Module Overview
There is quite a bit of material in this unit, starting with a couple of new applications of the Chain Rule and then beginning to study what derivatives actually tell us about functions. This latter part, the beginning of Chapter 4, will allow us to graph functions, optimize them (that is, find maximum and minimum points), and even set up the concept of integration.
Learning Outcomes
- Section 3.8: The first of two more applications of the Chain Rule, this section explores how derivatives and logarithms interact. We find the derivative of ln x and also emerge with a new method for integrating functions that would have been impossible at first glance.

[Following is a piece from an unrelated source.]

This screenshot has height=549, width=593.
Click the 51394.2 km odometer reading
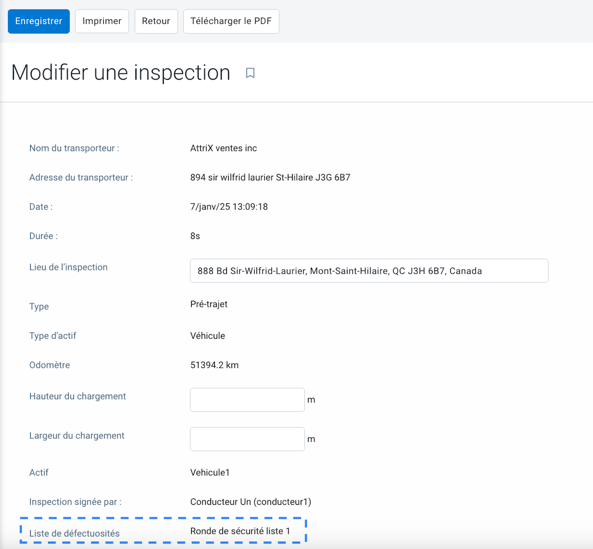click(x=214, y=365)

- Section 3.9: In this final section of applications of the Chain Rule, we use the method that allowed us to find the derivative of logarithms and extend it to inverse trigonometric functions and even general inverse functions.
- Section 4.1: The idea behind maximum and minimum points is one of the most important in calculus and its applications. Without the ideas presented here, there would be very few functions where we could figure out their optimal values. What we begin here, we will extend over the next few sections into an understanding of how to graph functions and how to optimize real-world processes.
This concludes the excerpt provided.